1. Overall survival at 2 years was 74% for active surveillance and 71% for standard surgery.
2. Median disease-free survival was 35 months for active surveillance and 49 months for standard surgery with an HR 1.25 (non-significant).
Evidence Rating Level: 1 (Excellent)
Study Rundown: Neoadjuvant chemoradiotherapy followed by surgery is the standard treatment for locally advanced esophageal cancer, but many patients achieve a pathological complete response, raising questions about the necessity of surgery for all individuals. Active surveillance, involving frequent clinical evaluations with surgery reserved for locoregional regrowth, has been proposed as an alternative to avoid unbeneficial esophagectomy, which carries significant morbidity. This trial was conducted to compare active surveillance and standard surgery. The primary endpoint was overall survival (OS) with primary outcome being non-inferiority at 2 years, and secondary endpoints included disease-free survival (DFS), operative and pathological outcomes, quality of life (QoL). Median OS was 43 months for active surveillance vs 53 months for standard surgery, with OS at 2 years being 74% for active surveillance and 71% for standard surgery, which was below the predefined non-inferiority margin of 15% worse OS. In the active surveillance arm, 17% developed distant metastases without undergoing surgery, 35% had persistent clinical complete response, and 48% developed isolated locoregional regrowth. With regards to operative outcomes, 82% in the active surveillance group and 84% in the standard surgery group had at least one postoperative complication, with similar frequency of postoperative complications was between groups. Median DFS was 35 months for active surveillance and 49 months for standard surgery with an HR 1.25 (non-significant). At 30 months post-neoadjuvant chemoradiotherapy, 43% in the active surveillance group vs 34% in the standard surgery group had distant metastases, with OR 1.45 (non-significant). With regards to QoL, the active surveillance arm compared to the standard surgery arm had an increase of 10.4 for global health-related quality of life (significant) at 6 months and an increase of 8.5 (significant) at 9 months, however after 12 months, no statistically significant differences were seen between groups. The strength of this study included its methodology, and the limitations included potential selection bias given the cluster randomization. Overall, this study found those undergoing active surveillance for advanced esophageal cancer post neoadjuvant chemoradiation after clinical complete response had some non-inferior outcomes compared with those undergoing standard surgery.

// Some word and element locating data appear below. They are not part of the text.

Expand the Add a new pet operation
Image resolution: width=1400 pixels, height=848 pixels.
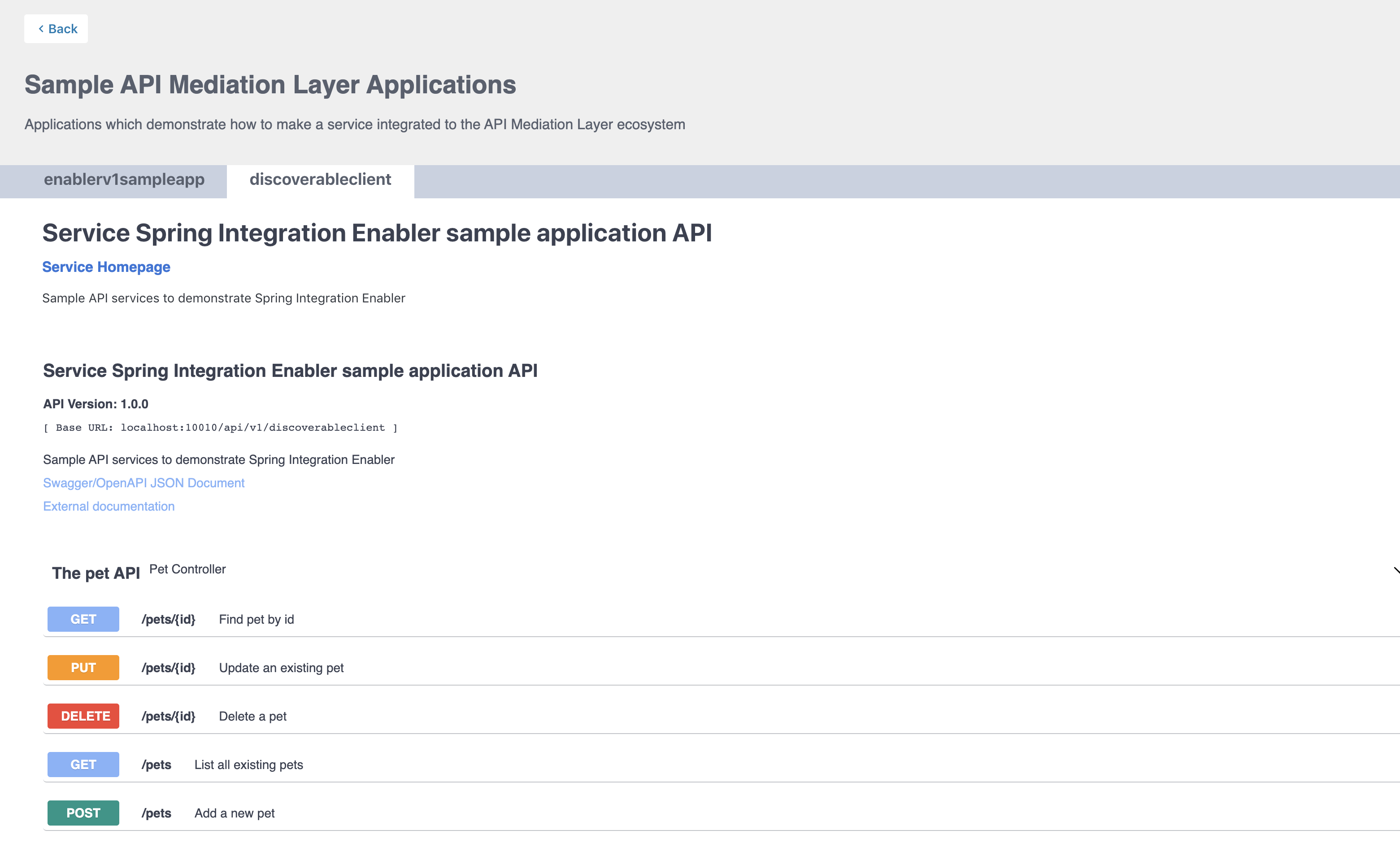pos(235,812)
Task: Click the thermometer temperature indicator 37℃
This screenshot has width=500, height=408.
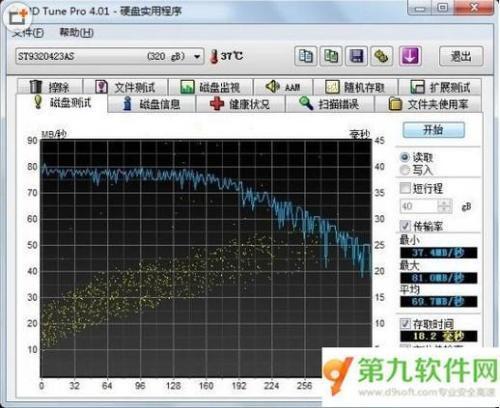Action: (226, 56)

Click to read the study in Lancet Oncology
In-Depth [randomized controlled trial]: This multicenter, non-inferiority, phase 3 trial enrolled patients with locally advanced esophageal cancer who had clinical complete response after neoadjuvant chemoradiotherapy (CROSS regimen) and randomized them (stepped-wedge cluster randomization) to active surveillance (n=198) vs standard surgery (n=111). Active surveillance occurred every 3 months in year 1, every 4 months in year 2, every 6 months in year 3, and annually in years 4–5. Median follow-up was 38 months (range, 32-48). Median OS was 43 months (95%CI, 39-NA) for active surveillance vs 53 months (40-NA) for standard surgery, with OS at 2 years being 74% (95%CI, 69-78) for active surveillance and 71% (62-78) for standard surgery, which was below the predefined non-inferiority margin of 15% worse OS. In the active surveillance arm, 17% developed distant metastases without undergoing surgery, 35% had persistent clinical complete response, and 48% developed isolated locoregional regrowth (86% of those underwent esophagectomy after a median time of 5.9 months (range, 3.3-33.8) after reaching clinical complete response). With regards to operative outcomes, 82% in the active surveillance group and 84% in the standard surgery group had at least one postoperative complication, with similar frequency of postoperative complications was between groups. Median DFS was 35 months (95%CI, 28-NA) for active surveillance and 49 months (31-NA) for standard surgery with an HR 1.25 (95%CI, 0.83-1.89, p=0.29). At 30 months post-neoadjuvant chemoradiotherapy, 43% in the active surveillance group vs 34% in the standard surgery group had distant metastases, with OR 1.45 (95%CI, 0.85-2.48, p=0.18). With regards to QoL, the active surveillance arm compared to the standard surgery arm had an increase of 10.4 for global health-related quality of life (95%CI, 4.1-16.5, p=0.0010) at 6 months and an increase of 8.5 (2.0-15.0, p=0.0099) at 9 months, however after 12 months, no statistically significant differences were seen between groups. Overall, this study found those undergoing active surveillance for advanced esophageal cancer post neoadjuvant chemoradiation after clinical complete response had some non-inferior outcomes compared with those undergoing standard surgery.